WHAT IS EXPECTED. Render the lines of the records below as a Markdown table with two columns headed Row and Line, beginning with the line containing "Choose the 项里街道 cell in row 14295" and continuing through the line containing "Select the FEATURES". Omit blank lines, and number each remaining line consecutively in the Row column.

-- Start of DATA SHOWN --

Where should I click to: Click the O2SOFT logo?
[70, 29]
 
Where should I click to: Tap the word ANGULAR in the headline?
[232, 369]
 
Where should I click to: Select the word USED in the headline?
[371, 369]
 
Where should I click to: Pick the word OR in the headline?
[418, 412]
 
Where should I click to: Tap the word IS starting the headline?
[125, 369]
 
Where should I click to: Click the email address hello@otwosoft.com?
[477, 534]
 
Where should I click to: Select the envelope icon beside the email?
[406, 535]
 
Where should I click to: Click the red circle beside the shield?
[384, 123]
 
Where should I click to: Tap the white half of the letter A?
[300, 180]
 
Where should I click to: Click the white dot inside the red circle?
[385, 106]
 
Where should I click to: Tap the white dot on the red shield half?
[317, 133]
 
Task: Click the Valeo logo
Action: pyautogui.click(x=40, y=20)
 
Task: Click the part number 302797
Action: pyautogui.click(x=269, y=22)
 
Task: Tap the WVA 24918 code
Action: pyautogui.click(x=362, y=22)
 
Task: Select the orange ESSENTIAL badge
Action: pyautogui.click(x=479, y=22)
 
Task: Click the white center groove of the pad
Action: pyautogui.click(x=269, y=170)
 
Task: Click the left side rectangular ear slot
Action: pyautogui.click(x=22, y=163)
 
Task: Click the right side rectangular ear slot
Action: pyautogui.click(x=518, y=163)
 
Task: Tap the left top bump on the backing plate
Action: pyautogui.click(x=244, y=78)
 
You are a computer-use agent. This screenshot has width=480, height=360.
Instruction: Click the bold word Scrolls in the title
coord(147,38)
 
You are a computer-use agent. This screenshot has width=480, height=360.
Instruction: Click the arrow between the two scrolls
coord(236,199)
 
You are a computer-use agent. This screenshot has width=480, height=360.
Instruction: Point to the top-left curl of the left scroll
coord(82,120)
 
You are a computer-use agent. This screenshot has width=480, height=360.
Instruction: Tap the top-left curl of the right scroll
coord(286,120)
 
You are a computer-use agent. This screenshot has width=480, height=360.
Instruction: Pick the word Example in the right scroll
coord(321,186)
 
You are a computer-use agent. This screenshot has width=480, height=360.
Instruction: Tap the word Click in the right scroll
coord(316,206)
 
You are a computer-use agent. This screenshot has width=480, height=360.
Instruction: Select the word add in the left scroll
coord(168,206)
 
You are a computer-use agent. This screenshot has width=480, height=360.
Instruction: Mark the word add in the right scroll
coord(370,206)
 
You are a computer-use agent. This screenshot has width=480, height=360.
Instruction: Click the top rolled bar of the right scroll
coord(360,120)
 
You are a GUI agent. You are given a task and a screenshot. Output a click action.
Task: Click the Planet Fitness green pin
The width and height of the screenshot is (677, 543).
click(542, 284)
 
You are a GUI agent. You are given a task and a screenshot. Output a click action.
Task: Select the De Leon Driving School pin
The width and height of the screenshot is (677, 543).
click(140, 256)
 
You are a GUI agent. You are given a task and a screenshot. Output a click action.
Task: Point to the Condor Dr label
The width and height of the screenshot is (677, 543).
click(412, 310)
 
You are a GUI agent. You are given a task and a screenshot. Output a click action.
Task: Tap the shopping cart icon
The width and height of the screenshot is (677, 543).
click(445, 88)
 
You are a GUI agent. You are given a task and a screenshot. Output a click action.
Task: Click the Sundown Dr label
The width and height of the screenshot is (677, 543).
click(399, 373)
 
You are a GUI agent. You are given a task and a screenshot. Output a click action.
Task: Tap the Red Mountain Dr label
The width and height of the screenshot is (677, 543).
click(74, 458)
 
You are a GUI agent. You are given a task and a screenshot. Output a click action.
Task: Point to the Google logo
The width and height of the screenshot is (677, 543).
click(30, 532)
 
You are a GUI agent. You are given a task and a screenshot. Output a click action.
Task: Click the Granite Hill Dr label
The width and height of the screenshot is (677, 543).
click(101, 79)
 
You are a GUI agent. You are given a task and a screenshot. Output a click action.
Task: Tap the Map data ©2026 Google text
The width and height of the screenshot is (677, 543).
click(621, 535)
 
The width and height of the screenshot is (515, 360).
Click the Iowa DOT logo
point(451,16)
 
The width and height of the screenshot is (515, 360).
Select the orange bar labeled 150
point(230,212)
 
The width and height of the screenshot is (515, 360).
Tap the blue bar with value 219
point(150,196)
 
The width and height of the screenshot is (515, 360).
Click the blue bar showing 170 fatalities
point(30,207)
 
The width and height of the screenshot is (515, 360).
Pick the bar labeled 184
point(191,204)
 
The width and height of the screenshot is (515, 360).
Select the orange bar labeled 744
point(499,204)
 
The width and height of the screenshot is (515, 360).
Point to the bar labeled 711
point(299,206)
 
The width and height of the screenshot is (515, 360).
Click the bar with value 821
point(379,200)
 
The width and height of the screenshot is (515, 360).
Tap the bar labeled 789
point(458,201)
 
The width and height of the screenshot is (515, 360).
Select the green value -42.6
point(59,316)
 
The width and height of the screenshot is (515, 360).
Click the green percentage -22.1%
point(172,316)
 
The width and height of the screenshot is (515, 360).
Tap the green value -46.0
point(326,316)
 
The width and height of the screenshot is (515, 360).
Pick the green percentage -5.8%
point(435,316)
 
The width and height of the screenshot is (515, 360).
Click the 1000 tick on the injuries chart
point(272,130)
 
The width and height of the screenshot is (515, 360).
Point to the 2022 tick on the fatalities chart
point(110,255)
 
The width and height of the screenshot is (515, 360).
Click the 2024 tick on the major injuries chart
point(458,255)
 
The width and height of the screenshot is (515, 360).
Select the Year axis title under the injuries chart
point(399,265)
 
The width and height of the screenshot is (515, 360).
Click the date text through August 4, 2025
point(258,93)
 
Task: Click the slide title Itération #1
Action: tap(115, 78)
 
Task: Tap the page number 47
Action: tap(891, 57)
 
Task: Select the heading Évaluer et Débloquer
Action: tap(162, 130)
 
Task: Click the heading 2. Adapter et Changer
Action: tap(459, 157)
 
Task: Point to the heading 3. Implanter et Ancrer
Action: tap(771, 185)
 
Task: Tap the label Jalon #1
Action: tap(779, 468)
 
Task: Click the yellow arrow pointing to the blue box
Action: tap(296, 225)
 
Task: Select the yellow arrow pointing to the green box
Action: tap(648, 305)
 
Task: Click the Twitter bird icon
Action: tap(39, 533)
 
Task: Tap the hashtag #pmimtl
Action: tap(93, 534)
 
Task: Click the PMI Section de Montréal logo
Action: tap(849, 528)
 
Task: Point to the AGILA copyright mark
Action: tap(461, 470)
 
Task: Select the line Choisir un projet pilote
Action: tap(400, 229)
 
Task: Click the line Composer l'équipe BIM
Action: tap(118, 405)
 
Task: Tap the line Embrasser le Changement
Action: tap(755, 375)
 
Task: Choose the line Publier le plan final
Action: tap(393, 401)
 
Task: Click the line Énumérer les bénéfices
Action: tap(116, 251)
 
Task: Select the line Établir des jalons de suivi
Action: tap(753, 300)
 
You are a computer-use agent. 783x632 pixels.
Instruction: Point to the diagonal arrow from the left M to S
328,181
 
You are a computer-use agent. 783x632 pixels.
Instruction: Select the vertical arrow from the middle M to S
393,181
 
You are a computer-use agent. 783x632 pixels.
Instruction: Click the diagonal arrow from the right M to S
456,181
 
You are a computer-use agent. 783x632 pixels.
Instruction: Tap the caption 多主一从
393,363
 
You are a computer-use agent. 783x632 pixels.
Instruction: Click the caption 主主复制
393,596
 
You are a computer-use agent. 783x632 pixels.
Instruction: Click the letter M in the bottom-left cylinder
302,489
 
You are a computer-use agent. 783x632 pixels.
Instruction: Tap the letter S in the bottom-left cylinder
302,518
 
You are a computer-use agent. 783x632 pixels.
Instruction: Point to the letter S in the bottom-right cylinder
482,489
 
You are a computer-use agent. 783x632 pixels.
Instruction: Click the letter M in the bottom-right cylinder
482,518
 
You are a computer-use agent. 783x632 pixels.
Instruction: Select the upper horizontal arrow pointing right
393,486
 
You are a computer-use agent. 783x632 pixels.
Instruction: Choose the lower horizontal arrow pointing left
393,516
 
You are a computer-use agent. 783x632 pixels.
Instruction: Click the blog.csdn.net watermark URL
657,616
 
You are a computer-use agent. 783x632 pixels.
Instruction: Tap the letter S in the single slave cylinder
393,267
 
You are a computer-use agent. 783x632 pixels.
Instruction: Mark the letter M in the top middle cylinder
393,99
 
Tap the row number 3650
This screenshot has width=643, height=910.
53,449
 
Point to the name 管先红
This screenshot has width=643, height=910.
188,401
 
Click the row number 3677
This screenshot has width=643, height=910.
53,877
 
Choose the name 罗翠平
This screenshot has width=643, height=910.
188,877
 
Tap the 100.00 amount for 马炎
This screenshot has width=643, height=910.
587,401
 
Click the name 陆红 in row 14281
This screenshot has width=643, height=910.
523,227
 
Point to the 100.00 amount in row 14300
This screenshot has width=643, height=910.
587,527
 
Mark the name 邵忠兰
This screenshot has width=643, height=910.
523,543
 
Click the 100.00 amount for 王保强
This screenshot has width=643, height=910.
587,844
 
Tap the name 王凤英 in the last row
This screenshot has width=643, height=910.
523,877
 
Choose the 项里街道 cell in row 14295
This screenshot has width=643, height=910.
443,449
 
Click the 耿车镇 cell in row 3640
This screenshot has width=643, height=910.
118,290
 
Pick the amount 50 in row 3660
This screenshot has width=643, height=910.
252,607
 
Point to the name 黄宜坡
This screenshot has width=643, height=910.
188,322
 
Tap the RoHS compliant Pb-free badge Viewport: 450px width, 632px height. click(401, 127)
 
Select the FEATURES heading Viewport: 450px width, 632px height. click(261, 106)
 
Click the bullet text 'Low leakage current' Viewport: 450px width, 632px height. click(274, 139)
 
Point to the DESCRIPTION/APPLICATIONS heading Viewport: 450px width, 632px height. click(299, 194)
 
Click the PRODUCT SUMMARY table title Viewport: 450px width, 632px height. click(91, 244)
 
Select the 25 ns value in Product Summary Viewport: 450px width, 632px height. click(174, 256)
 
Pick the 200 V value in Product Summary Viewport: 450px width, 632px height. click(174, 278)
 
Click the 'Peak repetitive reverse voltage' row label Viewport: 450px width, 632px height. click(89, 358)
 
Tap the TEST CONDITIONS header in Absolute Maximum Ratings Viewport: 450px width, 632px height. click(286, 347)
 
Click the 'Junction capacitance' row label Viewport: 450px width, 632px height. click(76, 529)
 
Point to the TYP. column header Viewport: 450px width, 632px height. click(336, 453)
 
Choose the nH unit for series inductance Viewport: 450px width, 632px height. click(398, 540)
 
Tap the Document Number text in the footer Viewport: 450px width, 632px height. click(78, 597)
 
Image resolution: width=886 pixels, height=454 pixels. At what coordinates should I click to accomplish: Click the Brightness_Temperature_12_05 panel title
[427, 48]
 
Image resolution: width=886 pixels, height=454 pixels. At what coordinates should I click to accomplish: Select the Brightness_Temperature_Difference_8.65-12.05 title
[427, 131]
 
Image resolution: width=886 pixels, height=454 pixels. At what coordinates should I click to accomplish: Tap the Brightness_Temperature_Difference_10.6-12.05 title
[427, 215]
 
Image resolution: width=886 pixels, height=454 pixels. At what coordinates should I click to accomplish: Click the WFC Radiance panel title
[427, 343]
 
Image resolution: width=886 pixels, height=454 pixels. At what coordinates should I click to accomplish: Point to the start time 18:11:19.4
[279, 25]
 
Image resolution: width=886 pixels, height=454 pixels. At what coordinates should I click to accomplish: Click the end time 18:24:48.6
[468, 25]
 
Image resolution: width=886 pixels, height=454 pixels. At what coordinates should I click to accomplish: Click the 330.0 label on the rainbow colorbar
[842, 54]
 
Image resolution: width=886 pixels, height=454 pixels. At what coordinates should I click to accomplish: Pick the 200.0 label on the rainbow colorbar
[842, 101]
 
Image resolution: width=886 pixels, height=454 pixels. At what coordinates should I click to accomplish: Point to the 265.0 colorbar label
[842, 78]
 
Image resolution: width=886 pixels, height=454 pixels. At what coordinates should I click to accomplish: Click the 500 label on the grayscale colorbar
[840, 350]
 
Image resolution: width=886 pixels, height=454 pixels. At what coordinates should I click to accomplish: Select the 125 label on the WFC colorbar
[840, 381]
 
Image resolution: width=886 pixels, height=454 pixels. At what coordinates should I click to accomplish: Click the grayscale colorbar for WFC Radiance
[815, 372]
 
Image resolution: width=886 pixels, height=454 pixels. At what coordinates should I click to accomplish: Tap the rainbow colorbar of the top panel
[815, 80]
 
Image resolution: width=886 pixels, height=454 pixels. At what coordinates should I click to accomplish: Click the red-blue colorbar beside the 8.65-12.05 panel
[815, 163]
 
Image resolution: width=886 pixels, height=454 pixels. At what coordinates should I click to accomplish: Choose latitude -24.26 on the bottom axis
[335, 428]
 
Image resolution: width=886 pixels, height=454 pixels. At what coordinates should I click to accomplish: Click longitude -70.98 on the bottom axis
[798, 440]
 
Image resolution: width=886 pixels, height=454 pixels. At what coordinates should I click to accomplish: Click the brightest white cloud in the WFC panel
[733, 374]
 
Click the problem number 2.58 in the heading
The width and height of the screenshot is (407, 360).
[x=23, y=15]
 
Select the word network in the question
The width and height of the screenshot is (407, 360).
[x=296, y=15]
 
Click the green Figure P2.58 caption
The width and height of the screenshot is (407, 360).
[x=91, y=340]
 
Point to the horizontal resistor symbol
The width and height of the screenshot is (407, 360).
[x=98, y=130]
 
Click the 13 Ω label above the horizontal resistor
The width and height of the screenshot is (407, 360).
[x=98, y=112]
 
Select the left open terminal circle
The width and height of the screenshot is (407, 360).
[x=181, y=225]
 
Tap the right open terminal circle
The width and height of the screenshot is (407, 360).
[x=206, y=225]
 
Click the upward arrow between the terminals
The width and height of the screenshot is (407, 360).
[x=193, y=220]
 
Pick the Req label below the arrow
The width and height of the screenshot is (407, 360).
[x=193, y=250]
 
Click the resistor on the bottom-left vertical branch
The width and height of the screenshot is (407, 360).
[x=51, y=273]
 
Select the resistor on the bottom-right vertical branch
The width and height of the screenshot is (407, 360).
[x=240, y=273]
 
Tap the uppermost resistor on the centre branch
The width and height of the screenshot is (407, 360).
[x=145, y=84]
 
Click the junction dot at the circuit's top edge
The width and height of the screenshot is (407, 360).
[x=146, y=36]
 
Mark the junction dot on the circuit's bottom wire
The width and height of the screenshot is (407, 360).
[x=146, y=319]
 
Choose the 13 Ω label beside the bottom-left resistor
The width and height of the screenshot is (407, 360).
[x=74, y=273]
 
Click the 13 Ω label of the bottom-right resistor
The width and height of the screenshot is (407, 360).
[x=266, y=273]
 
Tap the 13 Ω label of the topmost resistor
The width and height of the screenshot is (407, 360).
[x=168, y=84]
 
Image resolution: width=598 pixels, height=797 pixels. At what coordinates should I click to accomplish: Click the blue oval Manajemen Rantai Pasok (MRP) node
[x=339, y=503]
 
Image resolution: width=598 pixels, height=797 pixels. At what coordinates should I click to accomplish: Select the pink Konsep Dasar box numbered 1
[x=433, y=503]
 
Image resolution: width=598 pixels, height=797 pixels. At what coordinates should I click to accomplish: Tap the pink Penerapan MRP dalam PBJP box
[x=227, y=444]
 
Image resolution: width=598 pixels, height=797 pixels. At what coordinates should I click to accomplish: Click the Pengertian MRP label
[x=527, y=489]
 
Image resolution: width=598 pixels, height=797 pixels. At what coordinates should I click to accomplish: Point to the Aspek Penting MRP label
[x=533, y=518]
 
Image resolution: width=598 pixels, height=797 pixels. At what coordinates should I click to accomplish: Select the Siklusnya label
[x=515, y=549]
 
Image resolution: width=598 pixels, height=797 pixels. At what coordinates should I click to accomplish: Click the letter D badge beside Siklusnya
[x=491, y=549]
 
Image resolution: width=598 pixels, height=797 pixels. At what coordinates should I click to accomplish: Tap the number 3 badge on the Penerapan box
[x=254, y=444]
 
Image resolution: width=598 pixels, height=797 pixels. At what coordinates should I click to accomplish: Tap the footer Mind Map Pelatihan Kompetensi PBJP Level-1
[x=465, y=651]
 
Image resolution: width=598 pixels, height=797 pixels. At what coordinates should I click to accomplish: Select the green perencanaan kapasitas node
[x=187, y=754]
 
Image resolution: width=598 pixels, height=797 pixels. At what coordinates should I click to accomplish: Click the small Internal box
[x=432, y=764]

-- End of DATA SHOWN --

WRITTEN SOLUTION.
| Row | Line |
|---|---|
| 1 | Choose the 项里街道 cell in row 14295 |
| 2 | This screenshot has width=643, height=910. |
| 3 | 443,449 |
| 4 | Click the 耿车镇 cell in row 3640 |
| 5 | This screenshot has width=643, height=910. |
| 6 | 118,290 |
| 7 | Pick the amount 50 in row 3660 |
| 8 | This screenshot has width=643, height=910. |
| 9 | 252,607 |
| 10 | Point to the name 黄宜坡 |
| 11 | This screenshot has width=643, height=910. |
| 12 | 188,322 |
| 13 | Tap the RoHS compliant Pb-free badge Viewport: 450px width, 632px height. click(401, 127) |
| 14 | Select the FEATURES heading Viewport: 450px width, 632px height. click(261, 106) |